Venezuela – 304 billion barrels. Venezuela has the largest oil reserves of any country in the world, with more than 300 billion barrels of proven reserves. That is a 17.5% share of the entire global resource
Iran holds 157,530,000,000 barrels of proven oil reserves as of 2016, ranking 4th in the world and accounting for about 9.5% of the world's total oil reserves
The greenback remains unchallenged as the currency of choice for monetary officialdom
Claire Jones APRIL 24 2022
We’ve been writing about the international monetary system for long enough to be somewhat dubious about oft-repeated claims of the dollar’s demise.
Sure, we can see why the greenback ought to be dethroned.
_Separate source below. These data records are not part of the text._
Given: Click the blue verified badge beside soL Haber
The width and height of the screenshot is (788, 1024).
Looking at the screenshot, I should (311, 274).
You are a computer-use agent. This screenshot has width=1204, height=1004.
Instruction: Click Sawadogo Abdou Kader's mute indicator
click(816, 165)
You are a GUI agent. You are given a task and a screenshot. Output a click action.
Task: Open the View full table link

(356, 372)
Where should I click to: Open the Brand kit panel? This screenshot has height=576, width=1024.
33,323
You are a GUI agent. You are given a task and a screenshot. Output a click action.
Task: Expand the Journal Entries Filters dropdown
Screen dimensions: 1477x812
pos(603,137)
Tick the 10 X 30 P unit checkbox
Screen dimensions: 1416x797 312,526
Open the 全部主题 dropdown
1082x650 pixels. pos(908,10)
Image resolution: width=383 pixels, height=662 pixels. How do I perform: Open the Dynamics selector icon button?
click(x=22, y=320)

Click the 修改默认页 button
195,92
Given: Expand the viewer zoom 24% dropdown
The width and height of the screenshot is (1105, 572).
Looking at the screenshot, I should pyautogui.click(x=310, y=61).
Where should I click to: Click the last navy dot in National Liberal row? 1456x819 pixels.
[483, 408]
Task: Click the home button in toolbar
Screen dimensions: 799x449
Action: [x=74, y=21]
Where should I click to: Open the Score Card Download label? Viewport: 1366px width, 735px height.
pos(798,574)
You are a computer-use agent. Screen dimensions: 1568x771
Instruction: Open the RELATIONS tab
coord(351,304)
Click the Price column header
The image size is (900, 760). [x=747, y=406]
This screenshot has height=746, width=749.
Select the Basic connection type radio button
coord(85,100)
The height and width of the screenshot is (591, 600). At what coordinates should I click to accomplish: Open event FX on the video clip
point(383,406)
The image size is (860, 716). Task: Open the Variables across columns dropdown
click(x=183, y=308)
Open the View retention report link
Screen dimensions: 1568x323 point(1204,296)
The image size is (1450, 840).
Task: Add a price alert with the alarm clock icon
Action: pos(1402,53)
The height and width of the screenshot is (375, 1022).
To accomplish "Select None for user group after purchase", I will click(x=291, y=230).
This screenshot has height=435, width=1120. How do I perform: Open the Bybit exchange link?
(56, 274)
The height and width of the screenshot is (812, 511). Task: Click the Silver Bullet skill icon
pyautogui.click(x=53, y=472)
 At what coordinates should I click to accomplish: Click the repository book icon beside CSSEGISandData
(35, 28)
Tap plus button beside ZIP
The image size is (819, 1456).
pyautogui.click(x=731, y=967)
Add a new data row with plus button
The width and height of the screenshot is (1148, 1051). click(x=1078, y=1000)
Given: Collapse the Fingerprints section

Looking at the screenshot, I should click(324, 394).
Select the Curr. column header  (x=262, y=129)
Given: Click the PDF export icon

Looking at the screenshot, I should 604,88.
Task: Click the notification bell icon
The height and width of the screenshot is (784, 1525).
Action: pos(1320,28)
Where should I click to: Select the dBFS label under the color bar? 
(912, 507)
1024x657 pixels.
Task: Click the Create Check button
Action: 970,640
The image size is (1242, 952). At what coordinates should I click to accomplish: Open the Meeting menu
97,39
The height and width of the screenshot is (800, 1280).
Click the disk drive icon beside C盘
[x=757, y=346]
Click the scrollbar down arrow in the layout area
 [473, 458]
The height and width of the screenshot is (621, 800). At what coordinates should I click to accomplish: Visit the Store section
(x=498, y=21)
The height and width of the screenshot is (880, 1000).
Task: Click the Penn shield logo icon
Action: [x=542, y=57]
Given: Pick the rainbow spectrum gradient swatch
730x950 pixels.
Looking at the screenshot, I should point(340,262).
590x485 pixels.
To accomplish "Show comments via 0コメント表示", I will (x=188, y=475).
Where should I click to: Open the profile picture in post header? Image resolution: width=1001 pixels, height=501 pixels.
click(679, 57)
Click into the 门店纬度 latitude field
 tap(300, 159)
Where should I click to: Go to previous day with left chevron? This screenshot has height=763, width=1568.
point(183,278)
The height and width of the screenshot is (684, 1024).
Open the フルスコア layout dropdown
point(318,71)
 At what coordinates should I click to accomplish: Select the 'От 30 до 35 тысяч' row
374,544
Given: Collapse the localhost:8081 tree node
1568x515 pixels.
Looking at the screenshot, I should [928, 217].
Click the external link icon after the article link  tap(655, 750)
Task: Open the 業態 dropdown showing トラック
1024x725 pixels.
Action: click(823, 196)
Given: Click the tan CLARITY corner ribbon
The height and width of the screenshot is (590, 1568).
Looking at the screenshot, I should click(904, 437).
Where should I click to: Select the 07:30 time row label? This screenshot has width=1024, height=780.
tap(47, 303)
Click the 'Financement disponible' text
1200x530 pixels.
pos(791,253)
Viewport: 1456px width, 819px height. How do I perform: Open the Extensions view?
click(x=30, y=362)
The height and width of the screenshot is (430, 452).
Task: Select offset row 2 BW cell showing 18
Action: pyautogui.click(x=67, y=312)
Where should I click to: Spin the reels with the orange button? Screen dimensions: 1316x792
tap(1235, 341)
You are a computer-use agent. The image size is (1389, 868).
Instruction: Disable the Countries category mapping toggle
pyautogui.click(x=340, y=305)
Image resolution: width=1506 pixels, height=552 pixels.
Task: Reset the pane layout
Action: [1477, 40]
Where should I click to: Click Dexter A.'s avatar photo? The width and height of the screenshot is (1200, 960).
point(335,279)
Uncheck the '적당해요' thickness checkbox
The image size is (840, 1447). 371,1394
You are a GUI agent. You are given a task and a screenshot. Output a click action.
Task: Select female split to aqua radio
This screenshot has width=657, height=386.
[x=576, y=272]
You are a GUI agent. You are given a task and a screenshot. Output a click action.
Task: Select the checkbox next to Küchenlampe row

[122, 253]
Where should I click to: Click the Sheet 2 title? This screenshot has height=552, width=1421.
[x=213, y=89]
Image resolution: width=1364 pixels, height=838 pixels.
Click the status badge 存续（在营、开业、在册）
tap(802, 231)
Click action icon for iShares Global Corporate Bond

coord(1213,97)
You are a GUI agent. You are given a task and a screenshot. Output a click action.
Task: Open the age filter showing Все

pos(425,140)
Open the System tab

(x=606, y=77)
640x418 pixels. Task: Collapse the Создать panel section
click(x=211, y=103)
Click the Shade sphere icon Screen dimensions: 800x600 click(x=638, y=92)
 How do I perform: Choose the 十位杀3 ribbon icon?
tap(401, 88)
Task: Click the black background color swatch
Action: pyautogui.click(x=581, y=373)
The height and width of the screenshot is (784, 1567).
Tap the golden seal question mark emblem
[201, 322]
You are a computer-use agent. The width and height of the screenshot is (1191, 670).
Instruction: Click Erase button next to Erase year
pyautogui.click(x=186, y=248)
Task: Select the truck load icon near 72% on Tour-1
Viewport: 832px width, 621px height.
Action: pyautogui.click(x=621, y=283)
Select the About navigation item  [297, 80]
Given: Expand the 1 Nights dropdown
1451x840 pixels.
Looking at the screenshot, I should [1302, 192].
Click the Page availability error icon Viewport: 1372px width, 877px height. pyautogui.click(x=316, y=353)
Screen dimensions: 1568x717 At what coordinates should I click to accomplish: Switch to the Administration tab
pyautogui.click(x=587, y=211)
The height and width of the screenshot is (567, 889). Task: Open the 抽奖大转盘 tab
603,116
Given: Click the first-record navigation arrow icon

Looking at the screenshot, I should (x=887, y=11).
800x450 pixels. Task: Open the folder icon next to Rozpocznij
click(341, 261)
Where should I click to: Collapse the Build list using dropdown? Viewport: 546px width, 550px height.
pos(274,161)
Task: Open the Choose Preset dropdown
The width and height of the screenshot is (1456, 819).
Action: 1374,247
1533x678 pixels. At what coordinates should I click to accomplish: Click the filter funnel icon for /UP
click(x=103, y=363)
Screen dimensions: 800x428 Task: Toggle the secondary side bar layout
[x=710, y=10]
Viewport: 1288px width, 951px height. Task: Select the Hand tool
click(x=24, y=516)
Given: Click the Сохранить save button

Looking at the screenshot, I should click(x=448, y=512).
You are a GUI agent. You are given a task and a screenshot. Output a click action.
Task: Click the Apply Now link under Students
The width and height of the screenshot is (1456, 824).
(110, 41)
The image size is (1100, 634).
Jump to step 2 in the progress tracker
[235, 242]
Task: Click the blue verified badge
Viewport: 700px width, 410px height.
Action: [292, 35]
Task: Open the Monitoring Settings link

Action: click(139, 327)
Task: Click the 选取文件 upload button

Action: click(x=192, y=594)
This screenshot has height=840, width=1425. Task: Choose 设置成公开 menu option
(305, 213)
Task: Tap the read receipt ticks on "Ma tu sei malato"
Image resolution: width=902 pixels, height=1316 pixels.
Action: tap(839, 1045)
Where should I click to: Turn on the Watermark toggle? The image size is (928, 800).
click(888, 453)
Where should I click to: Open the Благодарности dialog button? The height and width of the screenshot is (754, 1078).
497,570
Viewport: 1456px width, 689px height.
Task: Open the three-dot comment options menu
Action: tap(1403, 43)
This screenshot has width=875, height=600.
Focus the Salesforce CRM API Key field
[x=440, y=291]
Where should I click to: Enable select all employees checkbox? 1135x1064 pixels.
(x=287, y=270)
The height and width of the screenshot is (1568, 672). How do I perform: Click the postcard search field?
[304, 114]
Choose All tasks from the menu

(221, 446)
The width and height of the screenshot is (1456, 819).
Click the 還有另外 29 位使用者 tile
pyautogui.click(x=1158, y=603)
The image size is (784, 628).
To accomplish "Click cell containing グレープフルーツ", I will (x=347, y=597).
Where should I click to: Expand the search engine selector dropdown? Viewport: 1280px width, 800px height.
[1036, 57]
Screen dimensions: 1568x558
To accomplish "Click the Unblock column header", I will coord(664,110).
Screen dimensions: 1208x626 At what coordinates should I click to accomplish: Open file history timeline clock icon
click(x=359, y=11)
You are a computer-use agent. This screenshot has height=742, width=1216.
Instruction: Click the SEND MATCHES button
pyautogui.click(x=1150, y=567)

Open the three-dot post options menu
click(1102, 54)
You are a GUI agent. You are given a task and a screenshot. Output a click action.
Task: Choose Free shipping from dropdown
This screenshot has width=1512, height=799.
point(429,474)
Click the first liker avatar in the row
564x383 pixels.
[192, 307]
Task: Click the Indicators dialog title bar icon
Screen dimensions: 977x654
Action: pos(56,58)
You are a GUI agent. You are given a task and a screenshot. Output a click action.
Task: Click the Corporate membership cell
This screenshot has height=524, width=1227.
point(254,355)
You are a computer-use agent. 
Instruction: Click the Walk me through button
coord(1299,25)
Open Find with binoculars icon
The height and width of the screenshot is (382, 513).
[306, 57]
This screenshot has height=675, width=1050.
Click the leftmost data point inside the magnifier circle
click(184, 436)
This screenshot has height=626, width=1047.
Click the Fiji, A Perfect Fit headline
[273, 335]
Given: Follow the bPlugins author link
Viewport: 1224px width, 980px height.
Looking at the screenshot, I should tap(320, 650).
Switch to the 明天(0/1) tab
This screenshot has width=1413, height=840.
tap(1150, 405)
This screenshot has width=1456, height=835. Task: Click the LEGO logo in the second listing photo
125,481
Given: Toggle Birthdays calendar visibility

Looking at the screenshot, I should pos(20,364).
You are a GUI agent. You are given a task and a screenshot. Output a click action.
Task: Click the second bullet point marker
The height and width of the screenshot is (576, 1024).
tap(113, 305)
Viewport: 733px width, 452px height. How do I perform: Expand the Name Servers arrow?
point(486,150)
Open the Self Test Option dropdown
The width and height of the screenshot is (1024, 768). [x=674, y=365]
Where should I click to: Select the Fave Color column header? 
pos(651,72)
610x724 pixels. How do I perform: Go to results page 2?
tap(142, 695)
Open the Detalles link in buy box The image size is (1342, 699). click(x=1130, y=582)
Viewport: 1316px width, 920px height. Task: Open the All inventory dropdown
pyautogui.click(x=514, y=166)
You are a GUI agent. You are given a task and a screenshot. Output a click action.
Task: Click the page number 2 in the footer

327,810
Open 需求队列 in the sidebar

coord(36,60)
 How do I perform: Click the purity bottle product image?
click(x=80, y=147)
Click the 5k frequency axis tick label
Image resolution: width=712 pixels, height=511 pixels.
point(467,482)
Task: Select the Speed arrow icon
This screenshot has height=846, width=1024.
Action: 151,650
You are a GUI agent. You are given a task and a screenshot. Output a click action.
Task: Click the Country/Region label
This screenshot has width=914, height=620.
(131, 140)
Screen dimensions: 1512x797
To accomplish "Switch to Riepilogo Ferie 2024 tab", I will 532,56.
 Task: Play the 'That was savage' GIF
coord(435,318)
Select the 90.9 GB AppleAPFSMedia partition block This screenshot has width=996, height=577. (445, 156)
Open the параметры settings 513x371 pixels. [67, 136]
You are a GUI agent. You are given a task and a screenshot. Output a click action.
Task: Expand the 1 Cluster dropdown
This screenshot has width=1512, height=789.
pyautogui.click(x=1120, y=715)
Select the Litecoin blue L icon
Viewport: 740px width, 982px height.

The US is no longer the economic power it once was, inflation’s at multi-decade highs, and now Washington has frozen hundreds of billions of dollars worth of assets held by regimes it doesn’t like.
But history tells us that global reserve currency status tends to work like Teflon in reverse — it’s really hard for all of that exorbitant privilege to come unstuck. Our faith in the dollar is only bolstered when we come across nuggets such as this:
That particular piece of evidence comes courtesy of Central Banking’s latest annual poll of official sector reserve managers — that is, the people responsible for investing the rainy-day stockpiles built up by central banks across the world.
The poll of 82 reserve managers, who together manage reserves worth a whopping $7.3tn — or 48 per cent of the world’s total — was conducted between February and mid-March. So some of the respondents might have reassessed their answer following the decision to put about $300bn-worth of the Russian central bank’s assets on ice due to Moscow’s invasion of Ukraine.
But frankly we doubt there’s been too much of a reassessment among this crowd. For large, conservative investors such as these, there is simply no real alternative. As this respondent to the poll noted:
It’s not about absolute security. It’s about the relations between selected currencies. And measured by relative value, USD is still the largest economy in terms of taxes generation, it is the most technological economy (the largest global technology companies are from the US), it has the biggest financial market, the most transparent regulation and the longest tradition.
That’s not to say that there hasn’t been interest in other currencies too — over half of the survey respondents invest in the Australian and Canadian dollars, and in the renminbi. Interest in alternatives is on the up too:
Compared with last year’s survey, the numbers investing in Australian and Canadian dollars increased marginally, but the increase for renminbi is significant — 41 in 2022 compared to 33 in 2021. Indeed, the onshore renminbi is poised to win more converts, with 14% of respondents saying they are considering investing now. Interestingly, the number of respondents investing in the offshore renminbi is lower than the 2021 figure of 22…
. . . Viewed regionally, reserve managers from African central banks are notable for investing in the renminbi (both on- and offshore), and real at above sample percentages, as well as the South African rand. Reserve managers from the Americas favour Scandinavian currencies as well as the Singapore dollar and Korean won. The won is popular among reserve managers from Asia: one- third of the sample invest in this currency, compared to 19% in the survey. Just over 70% of reserve managers invest in the Australian dollar and nearly half in the New Zealand dollar, both considerably higher than the survey. There was considerable support for the Singapore dollar too.
But, in terms of the big picture, these efforts at diversification are piecemeal. As the IMF’s quarterly summation of the currency composition of the official sector’s assets repeatedly show:
Of course, at some point this will all change. No reserve currency remains on top forever. But, if central bank reserve managers have anything to do with it, the dollar’s going nowhere anytime soon.